[Records locating words and elements]

---*---

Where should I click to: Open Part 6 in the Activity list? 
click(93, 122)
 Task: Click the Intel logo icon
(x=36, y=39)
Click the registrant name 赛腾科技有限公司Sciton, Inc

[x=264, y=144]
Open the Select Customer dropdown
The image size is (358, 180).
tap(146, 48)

---*---

Identify every line in the entries above that contains the string "Open" and copy each of those lines. Count a match only if the capitalization is the same.

Where should I click to: Open Part 6 in the Activity list? 
Open the Select Customer dropdown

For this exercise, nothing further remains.